In-context Vectors: Making In Context Learning More Effective and Controllable Through Latent Space Steering

This repository is the official implementation of In-context Vectors: Making In Context Learning More Effective and Controllable Through Latent Space Steering.

Large language models (LLMs) demonstrate emergent in-context learning capabilities, where they adapt to new tasks based on example demonstrations. However, in-context learning has seen limited effectiveness in many settings, is difficult to quantitatively control and takes up context window space. To overcome these limitations, we propose an alternative approach that recasts in-context learning as in-context vectors (ICV). Using ICV has two steps. We first use a forward pass on demonstration examples to create the in-context vector from the latent embedding of the LLM. This vector captures essential information about the intended task. On a new query, instead of adding demonstrations to the prompt, we shift the latent states of the LLM using the ICV. The ICV approach has several benefits: 1) it enables the LLM to more effectively follow the demonstration examples; 2) it's easy to control by adjusting the magnitude of the ICV; 3) it reduces the length of the prompt by removing the in-context demonstrations; 4) ICV is computationally much more efficient than fine-tuning. We demonstrate that ICV achieves better performance compared to standard in-context learning and fine-tuning on diverse tasks including safety, style transfer, role-playing and formatting. Moreover, we show that we can flexibly teach LLM to simultaneously follow different types of instructions by simple vector arithmetics on the corresponding ICVs.

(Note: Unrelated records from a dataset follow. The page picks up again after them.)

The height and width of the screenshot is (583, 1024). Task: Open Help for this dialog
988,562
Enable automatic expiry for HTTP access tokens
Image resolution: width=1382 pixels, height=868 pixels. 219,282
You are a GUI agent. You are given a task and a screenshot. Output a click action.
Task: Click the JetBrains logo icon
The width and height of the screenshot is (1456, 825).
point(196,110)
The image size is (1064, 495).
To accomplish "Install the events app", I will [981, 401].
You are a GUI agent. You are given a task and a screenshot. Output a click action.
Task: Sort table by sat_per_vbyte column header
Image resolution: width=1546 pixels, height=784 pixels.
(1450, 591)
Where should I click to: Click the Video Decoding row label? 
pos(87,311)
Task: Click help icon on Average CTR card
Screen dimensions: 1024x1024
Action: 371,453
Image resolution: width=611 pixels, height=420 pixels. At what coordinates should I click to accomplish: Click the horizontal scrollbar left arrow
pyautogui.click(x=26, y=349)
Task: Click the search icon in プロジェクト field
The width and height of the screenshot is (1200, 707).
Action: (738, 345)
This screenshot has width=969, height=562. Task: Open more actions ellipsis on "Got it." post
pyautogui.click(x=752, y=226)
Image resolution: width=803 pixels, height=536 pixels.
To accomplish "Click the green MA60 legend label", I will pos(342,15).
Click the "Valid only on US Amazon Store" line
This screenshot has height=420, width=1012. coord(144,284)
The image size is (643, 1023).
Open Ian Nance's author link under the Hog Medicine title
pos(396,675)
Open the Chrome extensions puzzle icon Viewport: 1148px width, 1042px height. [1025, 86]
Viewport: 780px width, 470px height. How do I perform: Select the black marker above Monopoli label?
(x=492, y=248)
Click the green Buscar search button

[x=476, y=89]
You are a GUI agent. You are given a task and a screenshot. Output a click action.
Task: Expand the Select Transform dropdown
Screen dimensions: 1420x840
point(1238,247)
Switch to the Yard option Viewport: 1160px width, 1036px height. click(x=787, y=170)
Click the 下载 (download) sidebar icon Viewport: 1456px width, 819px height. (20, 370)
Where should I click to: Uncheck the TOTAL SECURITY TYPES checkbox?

Overview of our proposed In-Context Vector (ICV) approach. Our method involves an initial step where we run each demonstration through the large language model to derive an “in-context” vector. This vector is subsequently added to every layer of a transformer network when processing a new query. Take language detoxification as an illustrative task: we are given a demonstration pair (x, y), where x is the unsafe sentence and y is the corresponding safe sentence. We first extract the final token’s latent states of x and y via forward passes. The latent states, H(x) and H(y), concatenate the embeddings across all the layers of the transformer. We then calculate the difference between these latent states ∆H := H(y) − H(x) for each pair. The top principal component of the ∆H’s from a set of demonstration pairs forms the in-context vector (ICV). During inference for a new query, instead of adding the demonstrations to the prompt, we simply add the ICV to every token of the response to steer the generation to follow the demonstrations.

Get started

create a new environment

conda create -n icv python=3.9

prepare the basic environments

pip install -r requirements.txt

Usage

Data

Download the paradetox dataset from huggingface.

Demo notebook

The jupyter notebook provides a simple demo code for you to play with the in-context vector to steer properties of the generated texts using few demonstrations.

Examples

Here is an example on applying in-context vector for falcon/llama for text detoxification on paradetox dataset.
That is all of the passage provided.